### Description of the task
Your task is to repeat the records exactly from the line containing "Judy Ann Healing (262, 70)" onward, through the final line.

### Data shown
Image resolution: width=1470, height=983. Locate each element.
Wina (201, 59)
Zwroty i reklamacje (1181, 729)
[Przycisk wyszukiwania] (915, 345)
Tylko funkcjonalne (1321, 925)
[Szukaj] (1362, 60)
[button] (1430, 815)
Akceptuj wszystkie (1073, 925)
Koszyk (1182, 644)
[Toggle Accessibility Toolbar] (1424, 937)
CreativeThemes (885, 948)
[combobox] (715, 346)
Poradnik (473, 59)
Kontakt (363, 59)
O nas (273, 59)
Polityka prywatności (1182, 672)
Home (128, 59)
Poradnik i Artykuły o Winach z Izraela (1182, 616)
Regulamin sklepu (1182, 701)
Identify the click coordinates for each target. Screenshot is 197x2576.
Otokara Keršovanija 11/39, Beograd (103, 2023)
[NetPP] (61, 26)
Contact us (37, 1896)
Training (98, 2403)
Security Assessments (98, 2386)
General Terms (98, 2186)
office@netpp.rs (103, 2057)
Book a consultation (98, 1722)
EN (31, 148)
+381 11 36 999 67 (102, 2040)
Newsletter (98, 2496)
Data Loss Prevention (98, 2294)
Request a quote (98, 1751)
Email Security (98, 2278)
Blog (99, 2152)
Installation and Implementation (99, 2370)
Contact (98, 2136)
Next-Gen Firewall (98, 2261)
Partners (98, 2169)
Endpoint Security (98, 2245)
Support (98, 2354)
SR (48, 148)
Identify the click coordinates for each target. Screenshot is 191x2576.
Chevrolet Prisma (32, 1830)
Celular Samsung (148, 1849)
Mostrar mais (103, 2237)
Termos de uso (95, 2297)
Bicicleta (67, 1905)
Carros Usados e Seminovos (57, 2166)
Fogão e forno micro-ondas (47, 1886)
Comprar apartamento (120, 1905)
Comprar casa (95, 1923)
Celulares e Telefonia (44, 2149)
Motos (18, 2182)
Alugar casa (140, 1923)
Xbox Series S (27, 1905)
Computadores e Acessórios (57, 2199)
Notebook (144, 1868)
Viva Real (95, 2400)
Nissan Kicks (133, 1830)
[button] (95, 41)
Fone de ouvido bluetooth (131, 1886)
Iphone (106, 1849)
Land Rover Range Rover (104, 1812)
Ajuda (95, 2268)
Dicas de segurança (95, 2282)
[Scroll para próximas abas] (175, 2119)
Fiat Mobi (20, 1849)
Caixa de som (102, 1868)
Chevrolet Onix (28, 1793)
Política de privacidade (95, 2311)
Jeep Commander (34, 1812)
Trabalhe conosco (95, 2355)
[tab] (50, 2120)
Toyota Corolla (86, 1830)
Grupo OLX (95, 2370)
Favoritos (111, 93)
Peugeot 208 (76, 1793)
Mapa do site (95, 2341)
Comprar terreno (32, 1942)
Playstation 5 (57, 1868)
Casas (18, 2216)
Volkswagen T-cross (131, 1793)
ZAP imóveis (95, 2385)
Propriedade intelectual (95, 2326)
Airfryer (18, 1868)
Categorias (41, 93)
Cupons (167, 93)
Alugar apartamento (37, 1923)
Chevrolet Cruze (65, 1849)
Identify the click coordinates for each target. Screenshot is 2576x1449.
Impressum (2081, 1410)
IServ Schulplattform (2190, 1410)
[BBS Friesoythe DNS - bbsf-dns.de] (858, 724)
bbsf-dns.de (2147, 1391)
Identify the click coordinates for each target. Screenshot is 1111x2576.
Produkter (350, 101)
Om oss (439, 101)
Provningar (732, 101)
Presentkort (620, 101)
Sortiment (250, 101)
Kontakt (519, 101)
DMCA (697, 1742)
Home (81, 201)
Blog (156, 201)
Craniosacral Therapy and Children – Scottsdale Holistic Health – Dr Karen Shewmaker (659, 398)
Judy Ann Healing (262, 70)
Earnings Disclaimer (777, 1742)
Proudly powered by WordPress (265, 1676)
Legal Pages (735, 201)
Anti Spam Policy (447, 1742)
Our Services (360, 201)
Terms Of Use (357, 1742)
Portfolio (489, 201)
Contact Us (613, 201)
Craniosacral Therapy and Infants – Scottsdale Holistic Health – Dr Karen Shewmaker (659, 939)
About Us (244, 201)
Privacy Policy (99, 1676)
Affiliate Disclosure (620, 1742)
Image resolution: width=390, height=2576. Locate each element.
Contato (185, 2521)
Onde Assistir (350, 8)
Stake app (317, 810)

### Solution to the problem
Judy Ann Healing (262, 70)
Earnings Disclaimer (777, 1742)
Proudly powered by WordPress (265, 1676)
Legal Pages (735, 201)
Anti Spam Policy (447, 1742)
Our Services (360, 201)
Terms Of Use (357, 1742)
Portfolio (489, 201)
Contact Us (613, 201)
Craniosacral Therapy and Infants – Scottsdale Holistic Health – Dr Karen Shewmaker (659, 939)
About Us (244, 201)
Privacy Policy (99, 1676)
Affiliate Disclosure (620, 1742)
Image resolution: width=390, height=2576. Locate each element.
Contato (185, 2521)
Onde Assistir (350, 8)
Stake app (317, 810)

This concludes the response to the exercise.